White Irish Drinkers, now has a US Spring 2011 theatrical release date, after Screen Media Films acquired North American rights. The film which premiered at the Toronto International Film Festival and won the Audience Award at the 2010 Woodstock Film Festival, was written and directed by John Gray,and stars Nick Thurston, Geoff Wigdor and Leslie Murphy.
White Irish Drinkers is set in 1975 in the Bay Ridge area in Brooklyn, an enclave of working-class, hardscrabble families with a societal code that discourages any aspirations to leave the neighbourhood. In the thick of it are two brothers, Danny (Geoff Wigdor) and Brian (Nick Thurston), who dare to dream of life elsewhere. But their reasons for leaving, and their means of doing so, are so opposed that they threaten to destroy their entire family and, potentially, each other.

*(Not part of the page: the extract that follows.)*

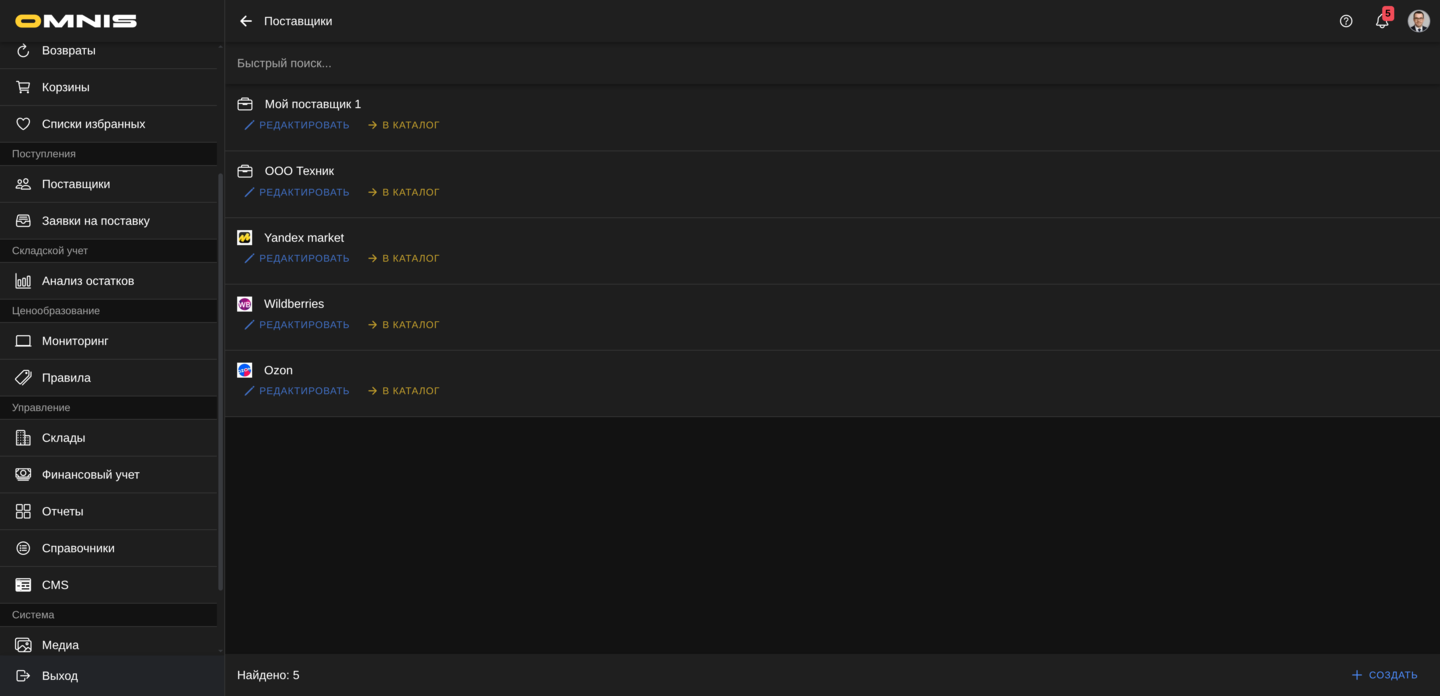Open the help question mark icon
This screenshot has height=696, width=1440.
click(x=1346, y=21)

Elder brother Danny has suffered years of physical and verbal abuse from his flinty, alcoholic father (Stephen Lang) and is relying on his criminal ambitions to get the two brothers as far from Bay Ridge as possible. Brian doesn’t share Danny’s enthusiasm for crime and keeps his hopes and heart locked away in the basement of their apartment building, where he spends all of his free time drawing and painting. When Whitey (Peter Riegert), the owner of a failing local cinema where Brian works, announces a concert by The Rolling Stones that will share profits with the young man, Brian guardedly hopes that his secret ambition to attend art school might finally be realized. But soon Danny’s reckless crimes, his father’s alcohol-soaked temper and Brian’s flailing attempts to avoid both collide and the resulting turmoil ends in an upheaval that affects the entire community.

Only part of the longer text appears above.